Hogan’s report described significant differences across the state’s 13 regions, each of which is served by a different community mental health center. For example, the number of involuntary commitments – when a person with mental illness is forced into treatment by a local chancery judge after someone attests the person could harm themselves or another person – ranges widely, with some counties committing around one per 300 residents and others only one per 1,500.
“Since levels of serious mental illness do not vary this widely between counties, this variance reflect (sic) historical and local variability in patterns of care,” Hogan wrote.
Care coordination – identifying people with serious mental illness, offering appropriate treatment, and working to ensure they actually receive that treatment – also varies dramatically across regions.
Hogan’s team asked community mental health staff what happened if someone missed an appointment. Responses ranged from “Three strikes, you’re out” to “We go look for them, and if they aren’t home, we keep looking.”
Care coordination is a key part of the remedial order, and Hogan said that because of the variations across regions he could not determine whether the state was in compliance. He recommended the Department of Mental Health establish and enforce standards for care coordination.
In part, the differences across the regions are rooted in the history of the state’s mental health system. Since the community mental health centers were created 40 years ago, they operated with little oversight from the Department of Mental Health, which focused on running the state hospitals. Some regions are very poor and rural, while Hinds County, Region 9, is entirely urban.
“Differences in services organization and management also reflect the substantial autonomy in CMHC operations and may not in all cases reflect best practices in organizing care,” Hogan wrote.
Hogan’s first report, issued in March, described Mississippians waiting days and even weeks in jail for a bed at a state hospital. He also found that some people admitted to state hospitals did not have a serious mental illness – meaning the hospital wasn’t the right place for them and they were occupying a bed that could have been used by someone else.
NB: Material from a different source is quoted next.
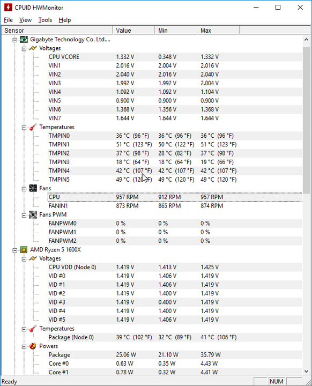Click the motherboard Voltages lightning icon
Viewport: 312px width, 386px height.
point(33,48)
In his second report, he surveyed North Mississippi State Hospital and community mental health centers in the northern part of the state and did not find patients admitted without a serious mental illness diagnosis.
If there were fewer denials at the crisis stabilization units, fewer Mississippians with mental illness would wait in jail to receive health care.
Of 1,275 CSU denials in the first half of Fiscal Year 2022, Hogan reported, about 30% occurred because no bed was available, in many cases because of staffing shortages. A fifth occurred because the CSU determined the person was too violent; other denials were based on the person’s substance abuse or medical issue.
The Department of Mental Health has increased funding to the community mental health centers for security in an effort to reduce the number of denials.
Hogan wrote that upcoming monitoring reports will focus on reviewing state data about utilization of key community services like mobile crisis teams. Previously, the state said it had funded those programs, but data to see how they work was not yet available.
Moore said the Department’s latest data indicates intensive community services have helped reduce rates of readmission to state hospitals. Of 2,424 Mississippians who received the services in Fiscal Year 2022, only 149 were readmitted to a state hospital.
More than a decade after the Department of Justice first determined Mississippi was unnecessarily institutionalizing people with mental illness, the lawsuit still isn’t over. The state appealed Reeves’ ruling to the U.S. 5th Circuit Court of Appeals and oral arguments will take place on Oct. 5 in New Orleans.